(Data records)
— Start —
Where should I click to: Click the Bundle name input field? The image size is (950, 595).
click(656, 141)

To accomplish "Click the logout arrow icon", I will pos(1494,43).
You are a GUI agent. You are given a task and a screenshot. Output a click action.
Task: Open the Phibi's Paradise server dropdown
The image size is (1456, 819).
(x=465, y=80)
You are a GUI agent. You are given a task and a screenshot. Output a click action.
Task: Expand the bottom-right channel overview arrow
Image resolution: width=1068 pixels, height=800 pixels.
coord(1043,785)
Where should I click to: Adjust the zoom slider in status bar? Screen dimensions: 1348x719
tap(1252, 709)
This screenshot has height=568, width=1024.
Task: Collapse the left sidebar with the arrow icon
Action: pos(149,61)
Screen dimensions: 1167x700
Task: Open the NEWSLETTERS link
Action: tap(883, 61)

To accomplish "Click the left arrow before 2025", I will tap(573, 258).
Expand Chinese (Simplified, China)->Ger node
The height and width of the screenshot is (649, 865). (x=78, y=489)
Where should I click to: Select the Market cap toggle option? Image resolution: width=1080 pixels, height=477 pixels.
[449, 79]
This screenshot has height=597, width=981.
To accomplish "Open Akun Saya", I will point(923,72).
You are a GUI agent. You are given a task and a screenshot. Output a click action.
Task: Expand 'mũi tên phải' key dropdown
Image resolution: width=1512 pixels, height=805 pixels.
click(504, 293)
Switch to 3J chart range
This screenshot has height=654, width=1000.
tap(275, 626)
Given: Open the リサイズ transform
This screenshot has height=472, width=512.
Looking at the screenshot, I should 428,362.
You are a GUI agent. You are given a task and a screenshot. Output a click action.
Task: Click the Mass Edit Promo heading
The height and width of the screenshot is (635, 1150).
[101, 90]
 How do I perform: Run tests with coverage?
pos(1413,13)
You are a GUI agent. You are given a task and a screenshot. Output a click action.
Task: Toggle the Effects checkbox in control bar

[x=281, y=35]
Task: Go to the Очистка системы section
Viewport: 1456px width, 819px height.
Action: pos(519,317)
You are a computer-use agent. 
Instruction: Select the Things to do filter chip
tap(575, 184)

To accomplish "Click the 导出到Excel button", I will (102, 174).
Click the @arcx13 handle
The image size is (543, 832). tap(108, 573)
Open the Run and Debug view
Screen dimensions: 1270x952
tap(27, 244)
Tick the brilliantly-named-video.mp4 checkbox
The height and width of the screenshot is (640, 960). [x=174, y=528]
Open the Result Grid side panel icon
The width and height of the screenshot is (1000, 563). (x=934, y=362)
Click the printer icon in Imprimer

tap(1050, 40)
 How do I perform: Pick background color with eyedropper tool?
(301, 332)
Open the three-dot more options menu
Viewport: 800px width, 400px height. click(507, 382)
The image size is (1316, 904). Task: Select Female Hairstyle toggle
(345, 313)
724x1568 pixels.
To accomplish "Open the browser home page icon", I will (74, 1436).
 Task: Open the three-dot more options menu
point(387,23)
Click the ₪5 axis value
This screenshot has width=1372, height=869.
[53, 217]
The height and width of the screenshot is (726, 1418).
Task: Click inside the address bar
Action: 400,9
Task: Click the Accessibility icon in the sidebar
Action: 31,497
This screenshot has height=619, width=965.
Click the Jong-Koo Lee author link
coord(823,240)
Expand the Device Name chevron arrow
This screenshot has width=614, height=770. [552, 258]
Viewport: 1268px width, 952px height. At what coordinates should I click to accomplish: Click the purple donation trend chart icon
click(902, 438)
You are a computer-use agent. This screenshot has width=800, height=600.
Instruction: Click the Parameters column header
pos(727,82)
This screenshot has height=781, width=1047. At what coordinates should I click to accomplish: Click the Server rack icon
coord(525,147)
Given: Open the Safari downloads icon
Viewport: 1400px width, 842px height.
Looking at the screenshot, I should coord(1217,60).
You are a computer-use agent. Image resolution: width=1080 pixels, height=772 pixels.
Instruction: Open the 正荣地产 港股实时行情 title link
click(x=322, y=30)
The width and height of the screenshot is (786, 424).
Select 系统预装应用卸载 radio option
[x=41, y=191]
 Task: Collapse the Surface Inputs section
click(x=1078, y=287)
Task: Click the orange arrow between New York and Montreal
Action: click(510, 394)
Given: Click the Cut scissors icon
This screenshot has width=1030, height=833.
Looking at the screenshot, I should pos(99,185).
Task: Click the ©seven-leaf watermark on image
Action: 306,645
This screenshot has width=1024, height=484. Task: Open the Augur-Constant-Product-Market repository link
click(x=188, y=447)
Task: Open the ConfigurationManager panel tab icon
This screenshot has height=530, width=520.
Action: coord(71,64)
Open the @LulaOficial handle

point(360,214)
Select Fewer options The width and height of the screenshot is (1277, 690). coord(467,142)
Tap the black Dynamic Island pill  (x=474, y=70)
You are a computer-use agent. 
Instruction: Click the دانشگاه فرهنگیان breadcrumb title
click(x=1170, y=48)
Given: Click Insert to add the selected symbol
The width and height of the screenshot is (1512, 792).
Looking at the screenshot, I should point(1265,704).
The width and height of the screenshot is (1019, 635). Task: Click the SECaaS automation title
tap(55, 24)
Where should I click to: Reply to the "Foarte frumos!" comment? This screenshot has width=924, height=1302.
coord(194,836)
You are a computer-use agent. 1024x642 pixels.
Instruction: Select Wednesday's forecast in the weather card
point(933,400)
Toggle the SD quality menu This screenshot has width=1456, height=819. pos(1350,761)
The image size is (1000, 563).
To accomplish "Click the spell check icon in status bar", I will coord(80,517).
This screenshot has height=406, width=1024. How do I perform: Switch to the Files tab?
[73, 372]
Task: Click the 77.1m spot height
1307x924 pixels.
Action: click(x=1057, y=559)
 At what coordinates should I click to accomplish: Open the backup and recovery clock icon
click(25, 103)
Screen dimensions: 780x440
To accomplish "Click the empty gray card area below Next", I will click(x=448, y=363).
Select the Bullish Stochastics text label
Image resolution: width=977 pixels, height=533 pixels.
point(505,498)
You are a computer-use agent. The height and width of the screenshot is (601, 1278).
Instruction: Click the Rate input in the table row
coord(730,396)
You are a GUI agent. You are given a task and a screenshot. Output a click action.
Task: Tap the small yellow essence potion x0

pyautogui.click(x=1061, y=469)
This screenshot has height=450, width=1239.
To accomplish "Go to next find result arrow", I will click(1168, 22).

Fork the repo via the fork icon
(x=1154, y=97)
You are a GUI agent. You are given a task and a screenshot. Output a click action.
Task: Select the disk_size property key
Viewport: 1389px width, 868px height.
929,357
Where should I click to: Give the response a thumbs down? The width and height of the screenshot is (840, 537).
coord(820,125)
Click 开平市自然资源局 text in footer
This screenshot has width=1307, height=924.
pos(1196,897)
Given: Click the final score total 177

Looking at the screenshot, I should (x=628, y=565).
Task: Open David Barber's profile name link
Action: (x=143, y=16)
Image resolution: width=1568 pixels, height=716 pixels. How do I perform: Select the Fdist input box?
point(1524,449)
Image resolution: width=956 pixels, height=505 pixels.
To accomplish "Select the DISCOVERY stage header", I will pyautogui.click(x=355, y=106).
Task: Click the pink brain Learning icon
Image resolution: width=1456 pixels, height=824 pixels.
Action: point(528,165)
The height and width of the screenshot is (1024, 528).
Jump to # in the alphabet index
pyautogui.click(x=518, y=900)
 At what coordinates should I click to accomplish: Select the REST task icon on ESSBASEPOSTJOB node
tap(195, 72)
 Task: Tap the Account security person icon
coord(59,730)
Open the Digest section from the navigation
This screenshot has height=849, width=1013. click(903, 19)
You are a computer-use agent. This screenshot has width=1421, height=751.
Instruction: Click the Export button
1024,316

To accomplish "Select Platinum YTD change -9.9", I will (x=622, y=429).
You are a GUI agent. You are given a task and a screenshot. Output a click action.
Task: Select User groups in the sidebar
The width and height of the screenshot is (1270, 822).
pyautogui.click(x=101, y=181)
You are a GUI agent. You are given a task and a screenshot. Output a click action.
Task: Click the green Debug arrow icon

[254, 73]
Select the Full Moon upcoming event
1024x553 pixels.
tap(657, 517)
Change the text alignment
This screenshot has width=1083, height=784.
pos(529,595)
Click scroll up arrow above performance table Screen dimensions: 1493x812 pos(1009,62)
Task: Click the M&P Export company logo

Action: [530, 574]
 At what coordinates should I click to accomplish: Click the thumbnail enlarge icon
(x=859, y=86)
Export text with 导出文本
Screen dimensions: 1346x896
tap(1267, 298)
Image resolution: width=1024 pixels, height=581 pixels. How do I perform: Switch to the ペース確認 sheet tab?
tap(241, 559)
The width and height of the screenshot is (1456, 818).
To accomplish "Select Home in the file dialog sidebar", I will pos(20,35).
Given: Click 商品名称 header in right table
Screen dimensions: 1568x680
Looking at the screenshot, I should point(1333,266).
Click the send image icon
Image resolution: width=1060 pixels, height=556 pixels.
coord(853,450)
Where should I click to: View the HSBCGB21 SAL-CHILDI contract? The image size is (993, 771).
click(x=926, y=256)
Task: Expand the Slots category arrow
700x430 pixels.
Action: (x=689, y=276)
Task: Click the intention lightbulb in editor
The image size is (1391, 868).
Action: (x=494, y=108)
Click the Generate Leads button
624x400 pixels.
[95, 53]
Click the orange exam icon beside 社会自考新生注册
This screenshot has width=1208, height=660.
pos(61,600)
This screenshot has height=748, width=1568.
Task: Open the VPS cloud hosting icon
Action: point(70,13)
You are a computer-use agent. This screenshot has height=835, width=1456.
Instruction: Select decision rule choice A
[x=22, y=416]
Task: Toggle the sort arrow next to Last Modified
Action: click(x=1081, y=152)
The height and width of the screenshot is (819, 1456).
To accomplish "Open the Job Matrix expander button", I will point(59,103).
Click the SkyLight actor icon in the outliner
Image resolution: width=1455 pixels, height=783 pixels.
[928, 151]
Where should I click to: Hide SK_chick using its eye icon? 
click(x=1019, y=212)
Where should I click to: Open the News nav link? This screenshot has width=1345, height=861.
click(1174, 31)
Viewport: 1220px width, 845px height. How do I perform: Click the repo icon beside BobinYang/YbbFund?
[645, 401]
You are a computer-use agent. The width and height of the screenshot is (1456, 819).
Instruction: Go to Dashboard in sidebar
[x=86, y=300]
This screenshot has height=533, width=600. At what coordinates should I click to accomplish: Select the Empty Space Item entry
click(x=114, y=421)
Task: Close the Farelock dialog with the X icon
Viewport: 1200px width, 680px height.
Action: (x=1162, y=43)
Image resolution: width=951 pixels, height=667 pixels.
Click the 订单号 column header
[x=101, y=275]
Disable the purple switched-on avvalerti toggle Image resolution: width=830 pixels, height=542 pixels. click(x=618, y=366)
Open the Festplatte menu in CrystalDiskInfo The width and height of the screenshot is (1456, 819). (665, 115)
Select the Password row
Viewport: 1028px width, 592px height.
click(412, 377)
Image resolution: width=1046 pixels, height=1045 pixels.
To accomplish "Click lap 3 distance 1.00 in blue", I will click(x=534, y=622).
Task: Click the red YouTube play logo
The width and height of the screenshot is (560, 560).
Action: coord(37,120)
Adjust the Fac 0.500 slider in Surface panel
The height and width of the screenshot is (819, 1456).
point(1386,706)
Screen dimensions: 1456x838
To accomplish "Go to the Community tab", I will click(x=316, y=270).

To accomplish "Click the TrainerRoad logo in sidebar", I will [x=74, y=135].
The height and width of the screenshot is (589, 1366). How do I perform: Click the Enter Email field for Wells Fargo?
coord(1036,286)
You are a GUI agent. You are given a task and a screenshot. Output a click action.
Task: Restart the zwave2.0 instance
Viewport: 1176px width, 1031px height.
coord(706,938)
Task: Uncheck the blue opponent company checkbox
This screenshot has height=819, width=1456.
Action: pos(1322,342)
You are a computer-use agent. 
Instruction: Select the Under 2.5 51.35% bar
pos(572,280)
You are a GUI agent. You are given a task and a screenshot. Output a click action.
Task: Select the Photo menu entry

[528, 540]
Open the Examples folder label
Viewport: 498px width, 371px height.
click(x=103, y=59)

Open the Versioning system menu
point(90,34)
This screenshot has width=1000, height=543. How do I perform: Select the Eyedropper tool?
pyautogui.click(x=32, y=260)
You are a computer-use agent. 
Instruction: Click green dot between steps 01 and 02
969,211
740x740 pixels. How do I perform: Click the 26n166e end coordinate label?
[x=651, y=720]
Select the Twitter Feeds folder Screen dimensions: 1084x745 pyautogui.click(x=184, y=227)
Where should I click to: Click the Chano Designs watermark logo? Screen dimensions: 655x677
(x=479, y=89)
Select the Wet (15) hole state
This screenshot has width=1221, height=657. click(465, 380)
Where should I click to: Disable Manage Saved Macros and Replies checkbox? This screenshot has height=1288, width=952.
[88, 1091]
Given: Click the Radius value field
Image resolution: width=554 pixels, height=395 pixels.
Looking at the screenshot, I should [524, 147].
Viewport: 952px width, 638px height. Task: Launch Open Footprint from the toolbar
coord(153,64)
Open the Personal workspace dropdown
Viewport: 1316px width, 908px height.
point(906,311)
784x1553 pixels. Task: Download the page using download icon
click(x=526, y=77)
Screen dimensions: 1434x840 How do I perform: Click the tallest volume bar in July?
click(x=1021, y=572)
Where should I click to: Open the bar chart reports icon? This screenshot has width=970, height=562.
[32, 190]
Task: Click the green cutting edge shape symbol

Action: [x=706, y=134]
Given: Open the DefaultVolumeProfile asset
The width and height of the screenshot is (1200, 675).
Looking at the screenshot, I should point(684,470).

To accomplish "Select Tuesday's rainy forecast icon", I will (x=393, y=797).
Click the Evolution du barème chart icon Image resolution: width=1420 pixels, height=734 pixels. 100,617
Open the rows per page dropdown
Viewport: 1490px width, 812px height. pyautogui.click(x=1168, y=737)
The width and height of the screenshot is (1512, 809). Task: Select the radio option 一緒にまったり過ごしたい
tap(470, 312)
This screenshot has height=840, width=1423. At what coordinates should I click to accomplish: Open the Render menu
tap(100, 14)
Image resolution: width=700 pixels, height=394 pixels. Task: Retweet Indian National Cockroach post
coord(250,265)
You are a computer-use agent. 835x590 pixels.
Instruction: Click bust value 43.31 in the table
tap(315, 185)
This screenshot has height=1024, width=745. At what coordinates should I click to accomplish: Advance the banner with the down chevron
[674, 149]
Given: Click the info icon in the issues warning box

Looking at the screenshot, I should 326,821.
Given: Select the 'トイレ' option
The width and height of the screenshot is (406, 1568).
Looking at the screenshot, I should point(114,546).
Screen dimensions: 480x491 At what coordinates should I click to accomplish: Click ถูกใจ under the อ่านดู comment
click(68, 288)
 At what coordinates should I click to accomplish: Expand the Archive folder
— End —
PROBLEM:
Rewrite the items from the line with "Select the Twitter" to the line with "Action: [x=706, y=134]", changing every "Screen dimensions" to "Screen size" and leaving everything else as it is.

ANSWER TO THIS TASK:
Select the Twitter Feeds folder Screen size: 1084x745 pyautogui.click(x=184, y=227)
Where should I click to: Click the Chano Designs watermark logo? Screen size: 655x677
(x=479, y=89)
Select the Wet (15) hole state
This screenshot has width=1221, height=657. click(465, 380)
Where should I click to: Disable Manage Saved Macros and Replies checkbox? This screenshot has height=1288, width=952.
[88, 1091]
Given: Click the Radius value field
Image resolution: width=554 pixels, height=395 pixels.
Looking at the screenshot, I should [524, 147].
Viewport: 952px width, 638px height. Task: Launch Open Footprint from the toolbar
coord(153,64)
Open the Personal workspace dropdown
Viewport: 1316px width, 908px height.
point(906,311)
784x1553 pixels. Task: Download the page using download icon
click(x=526, y=77)
Screen size: 1434x840 How do I perform: Click the tallest volume bar in July?
click(x=1021, y=572)
Where should I click to: Open the bar chart reports icon? This screenshot has width=970, height=562.
[32, 190]
Task: Click the green cutting edge shape symbol

Action: [x=706, y=134]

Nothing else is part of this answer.